County, Companies Agree To Land Swap Firm To Get North Bank Land; County Will Get Warehouse
Four crumbling buildings near the Spokane County Courthouse would be leveled and a longtime Spokane business would move under terms of a complicated land swap.
The deal involves the county, Graybar Electric Co. and Metropolitan Mortgage Co., which initiated the land swap. Metropolitan plans to develop the north bank of the Spokane River and needs county land to reroute roads to the project.
Graybar plans to move from 1033 W. Gardner to Freya Road in east Spokane this year, said general manager Tyler Gibson. He would not be more specific about the company’s plans.
The Graybar building on Gardner would become a county warehouse under the land swap, which involves no public money.
Commissioners agreed to terms of the agreement Friday, and negotiators are working on a final draft.
Appraisers say the county is giving up land worth about $1.5 million and gaining a building worth slightly more than that amount.
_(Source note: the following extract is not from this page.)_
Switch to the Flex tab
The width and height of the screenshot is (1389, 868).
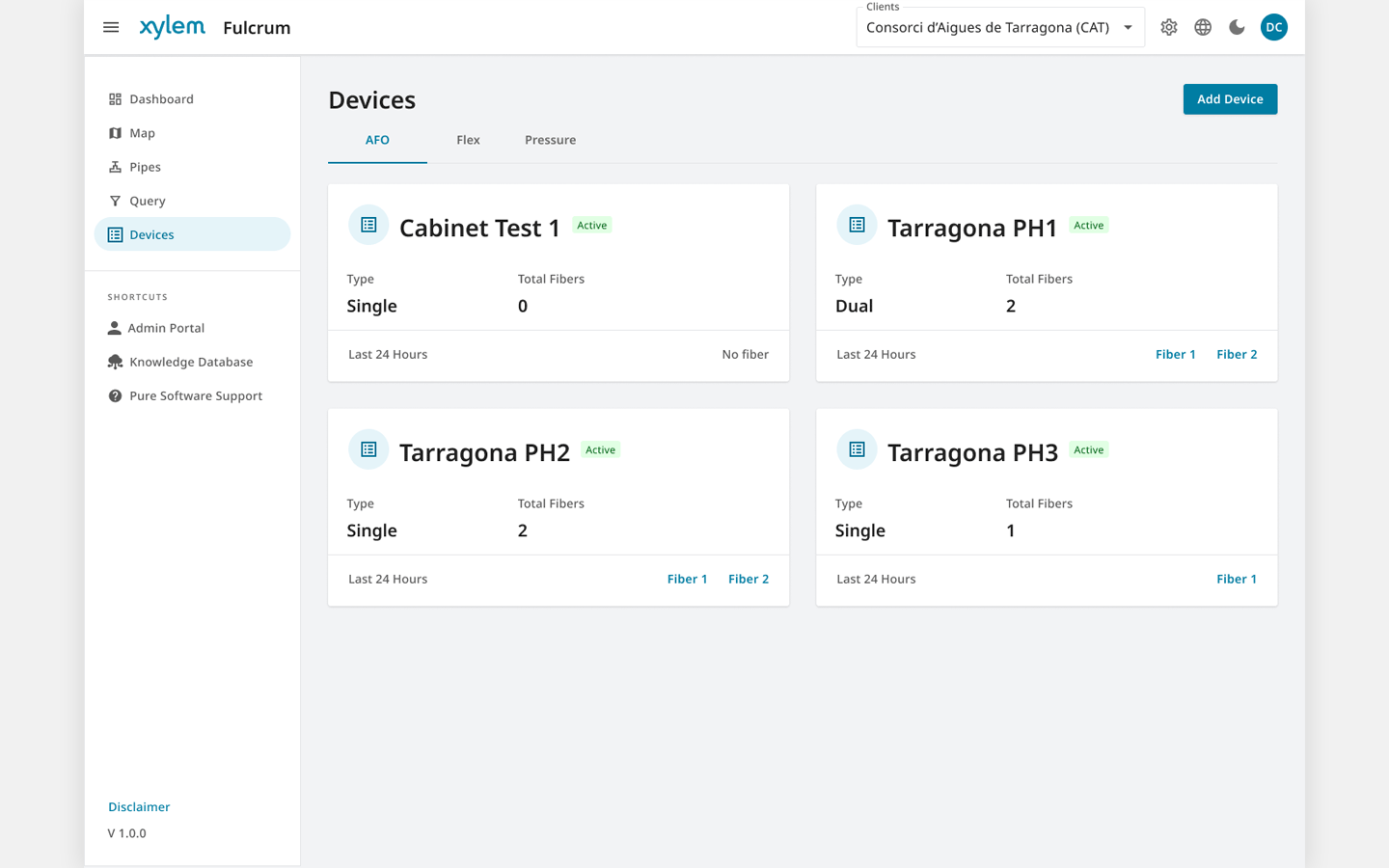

Here’s what’s involved in the deal:
Metropolitan gets four acres of county land south of College Avenue. The land will become part of the company’s proposed 90-acre Summit development of houses, shops, offices and hotels.
The company will demolish three steel Quonset huts and a concrete warehouse on the land. The county uses the World War II-era buildings for storage.
“Deterioration is just rampant in them,” said Bert Haight, who negotiated the deal for the county. “We’ve got holes in the roof. The plumbing is bad.”
Metropolitan also will receive an isolated 60-foot strip of county rightof-way that runs nearly a mile through the company’s commercial business park at Liberty Lake.
Metropolitan will buy the Graybar building for an undisclosed amount, put a new roof on it, and give it to the county. The 38,000-square-foot office and warehouse was constructed in 1953 and is adjacent to a warehouse already used by the sheriff’s department.
Metropolitan will pay up to $30,000 to move county goods out of the old storage buildings and into the Graybar building.
Eventually, the county and Metropolitan will develop a 75-foot-wide promenade between the Courthouse and the river. The promenade would stretch four blocks, two of them county-owned and the other two owned by Metropolitan.
“It (the promenade) is going to make it safer to walk back and forth and it’d be a lot more attractive,” said county Commissioner Phil Harris.